In this research project we examine the case of the evidences of criminological pathology of the criminologist J. Georgiadis collection. Since 1912 and for 40 years that he served as a professor at the class of forensic medicine and toxicology, he collected and classified a large amount of heterogeneous objects associated with criminal acts and verified the use of violence. In 1932 he began along with the development of the forensic medicine laboratory at the Athens medical school to set up a museum and to enlist the objects of his collection, which was further enriched by his successors. It was not only the effort to create a scene of knowledge according to the examples of the great collections in other countries, but also an obsession builded of the founder himself. The criminological museum was his personal task as he the collection with a fierce insistency. Over the years there was gathered a large number of heterogeneous objects composing an idiosyncratic archive of death stories, but also a link between a series of events of scientific discourse and social reformations.
The collection is examined as a scene of knowledge, as a museum, as a personal archive through the dominant scientific theories of its age and the directions that the research of non-discursiveness ordered.
The criminological museum, a product of the theoretical developments in forensic medicine operated as a necessary addition and a manual of the scientific writings of its age and pointed at the most recent knowledge through the exhibits that were constantly added to the collection at an effort to synthesize the portrait of the criminal.
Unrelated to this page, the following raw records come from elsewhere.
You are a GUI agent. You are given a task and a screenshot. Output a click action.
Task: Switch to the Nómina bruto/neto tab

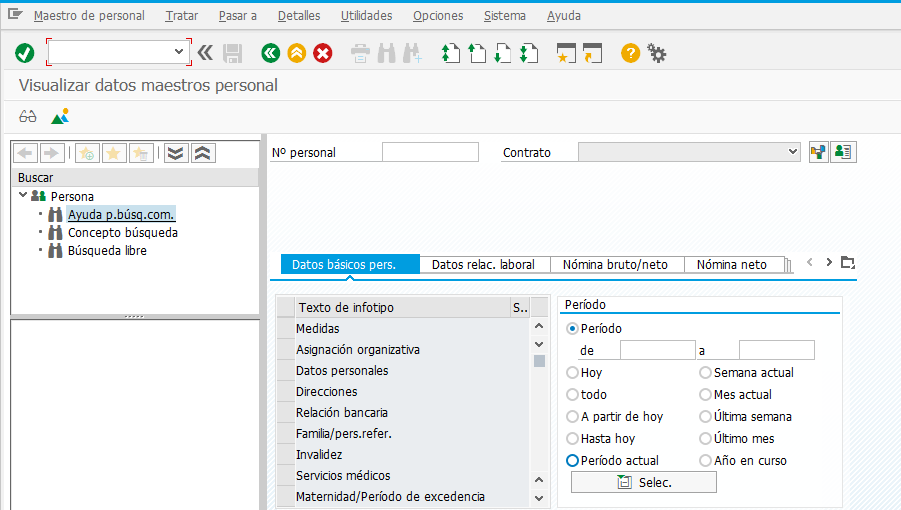(x=617, y=265)
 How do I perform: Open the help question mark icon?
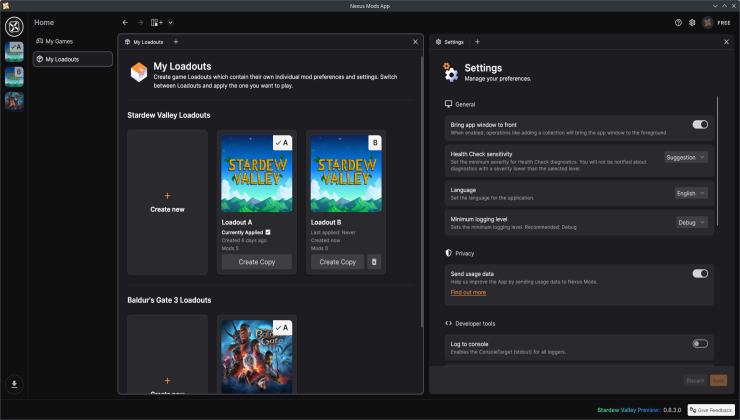pyautogui.click(x=678, y=22)
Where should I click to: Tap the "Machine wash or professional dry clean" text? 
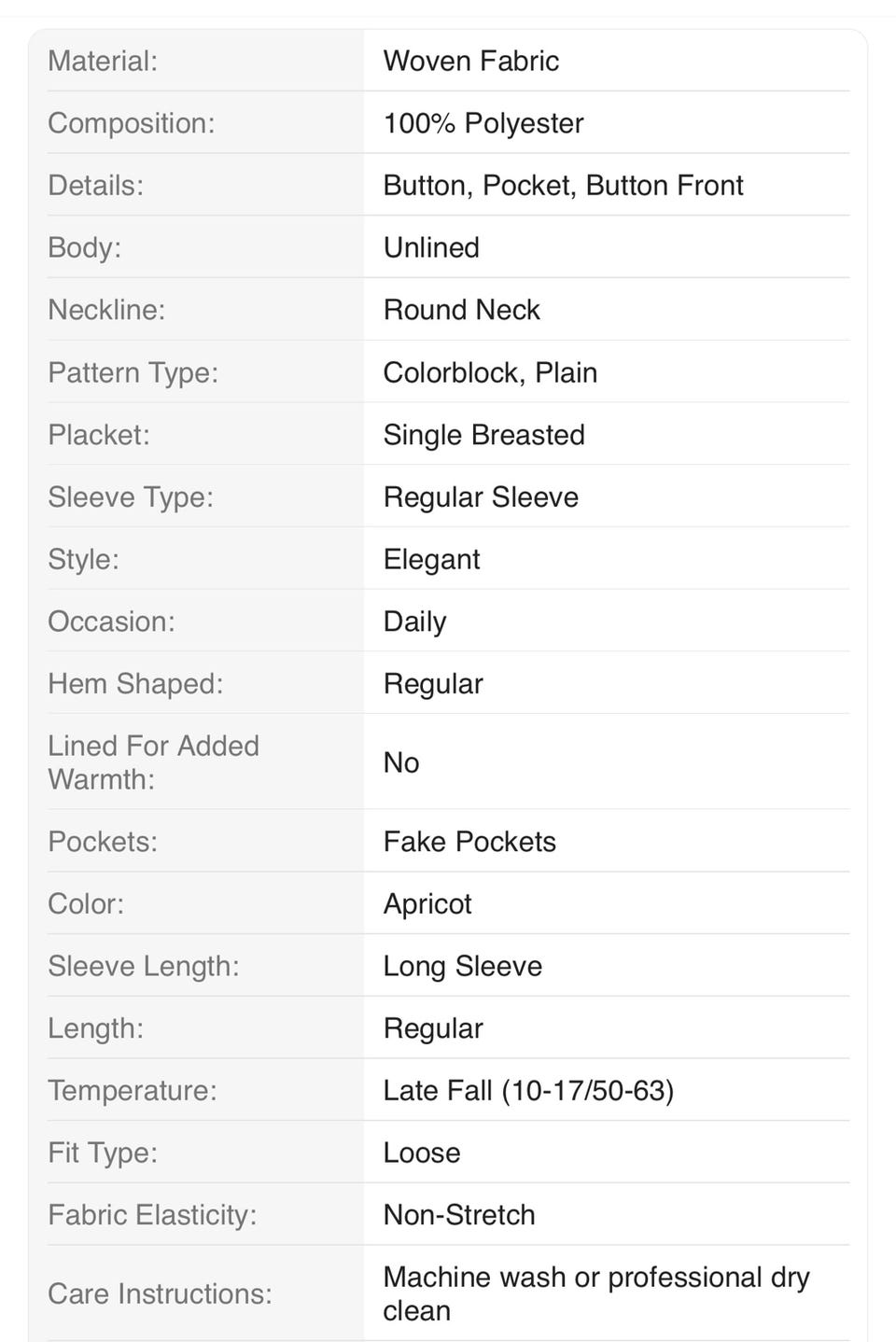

With the turn of medicine during the 19th century towards the reorganization and the classification of knowledge to an institutional approach of the body and mapping it within a fundamental system of registrations, subdivisions and similarities, criminology seeked criminological pathology in anatomical characteristics and behaviorism. There were constructed classification systems and criminal typologies with the prevalence of the table as a technique of discipline and a procedure of knowledge.
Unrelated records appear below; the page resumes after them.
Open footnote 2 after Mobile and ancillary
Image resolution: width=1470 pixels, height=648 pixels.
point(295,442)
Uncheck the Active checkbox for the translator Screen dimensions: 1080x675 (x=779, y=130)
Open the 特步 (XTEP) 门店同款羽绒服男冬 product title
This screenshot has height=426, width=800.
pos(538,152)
Based on the upper facts two possible interpretation suggestions of the Georgiadis collection are being proposed having as an influence the anthropometrics of Bertillon and the model collection of the anthropologist and criminologist Lombroso. Georgiadis collected anything he believe could define some kind deviant behavior and anomaly in the conservative social structure of that time in Greece having as a result the remainings of his collection to become a collage of documents, a heady view of accumulated objects or even a wunderkammer of crime. The criminological museum is nothing but a room that preserves the accumulated evidence of death, each one of them has a story of its own to tell. Every object of the collection corresponds to a specific event and therefore to a specific place. What remains eventually, and especially in our case, is a rather peculiar historical museum. A museum that thanks to the respective persistence of his founder/collector records the undergoing unofficial history of its place as it is documented by the criminality, the cruelty and the fears of its inhabitants, but at the same time it remains obscured and closed for them.